The third limitation is computational and algorithmic. End-to-end RL-based Koopman control may require careful tuning of auxiliary-loss weights and, like other off-policy loops, can be less data efficient than purely supervised model identification (Lyu et al., 2023). SOS- and PDE-based certified designs provide stronger guarantees but introduce semidefinite or elliptic-solver overhead (Strässer et al., 2024, Lin et al., 7 Apr 2026). Some feedback-linearization constructions also assume the existence of a continuously differentiable inverse mapping from Koopman coordinates back to state space (Narasingam et al., 2020).
Current directions widen the scope of the field. Event-triggered Koopman control reduces communication events while preserving exponential stability in Lyapunov sense (Manaa et al., 19 Apr 2025). Stochastic Koopman-generator control extends lifted modeling to control-affine SDEs and rare-event sampling (Guo et al., 2024). Structured Koopman models now incorporate hierarchical control and time-scale separation to quantify cross-scale interactions and derive fast- and slow-time-scale control policies (Bakker, 18 Jun 2025). High-dimensional sensory control has moved beyond low-dimensional states to pixels and lidar through contrastive encoders and latent LQR (Lyu et al., 2023).
An adjacent direction uses Koopman structure as an inductive bias inside generative control policies rather than as a classical lifted predictor. KoopmanFlow splits latent dynamics into slow and fast spectral branches using an RFFT-based prior, reports 6-step inference latency of 7 ms, and shows gains over state-of-the-art baselines in contact-rich manipulation tasks (Yao et al., 14 Mar 2026). This suggests that the term “Koopman-based control” is broadening: alongside EDMD, LQR, and MPC, the current literature also includes learned architectures that import spectral decoupling and linearizable latent structure into modern policy classes.
Taken together, the literature presents Koopman-based control as neither a single algorithm nor a purely spectral identification technique.

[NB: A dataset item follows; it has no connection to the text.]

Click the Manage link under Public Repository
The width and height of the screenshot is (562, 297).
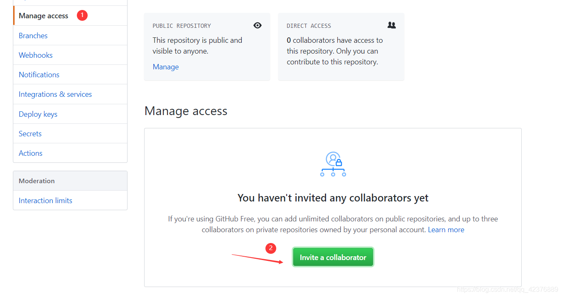pyautogui.click(x=165, y=66)
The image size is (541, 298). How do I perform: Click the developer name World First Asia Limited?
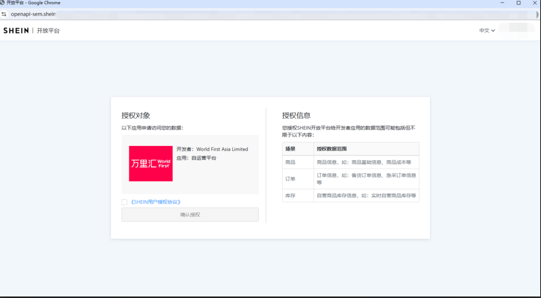pos(222,149)
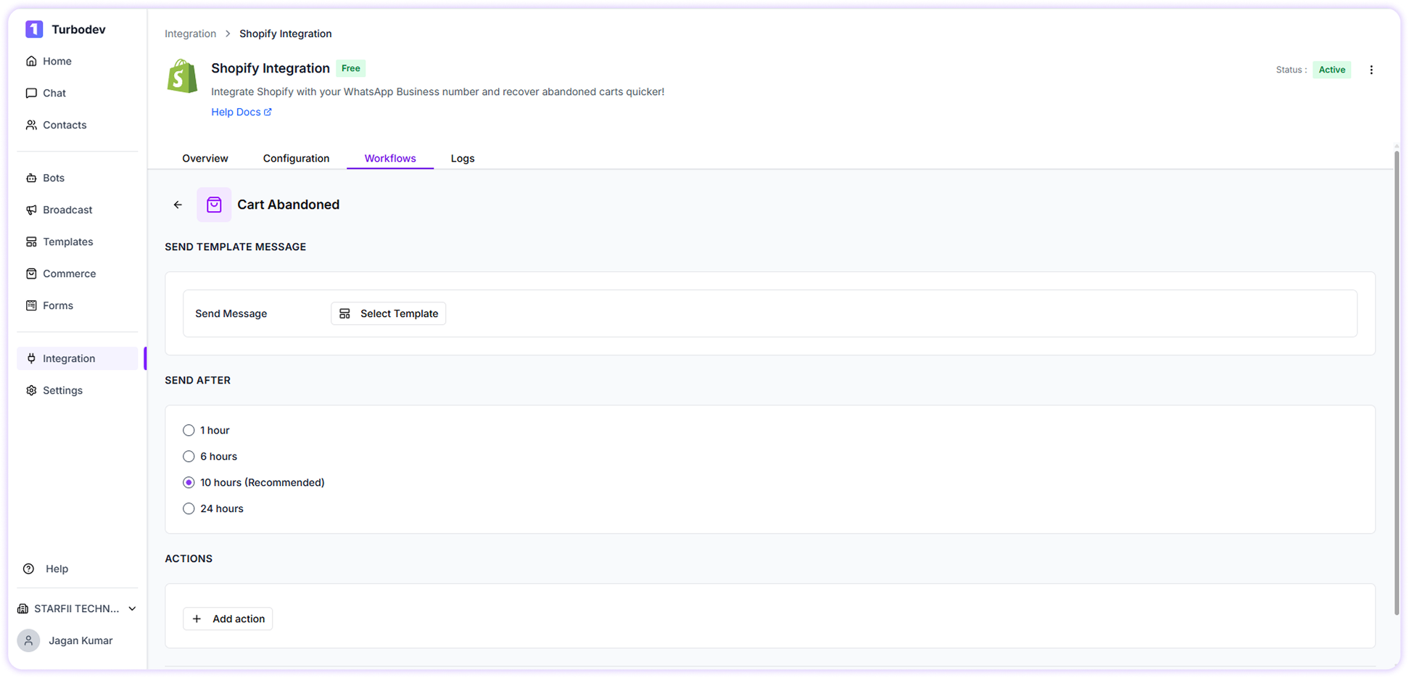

It is a control framework in which nonlinear dynamics are lifted into observable coordinates, approximate linear or bilinear surrogates are identified with varying levels of structure and certification, and control is synthesized with tools ranging from LQR and MPC to CLF, SOS, policy iteration, and event-triggered design. The main technical questions are no longer only how to fit a Koopman model, but how to preserve the control channel, quantify residuals, guarantee stabilizability, and align the lifted representation with the actual closed-loop objective.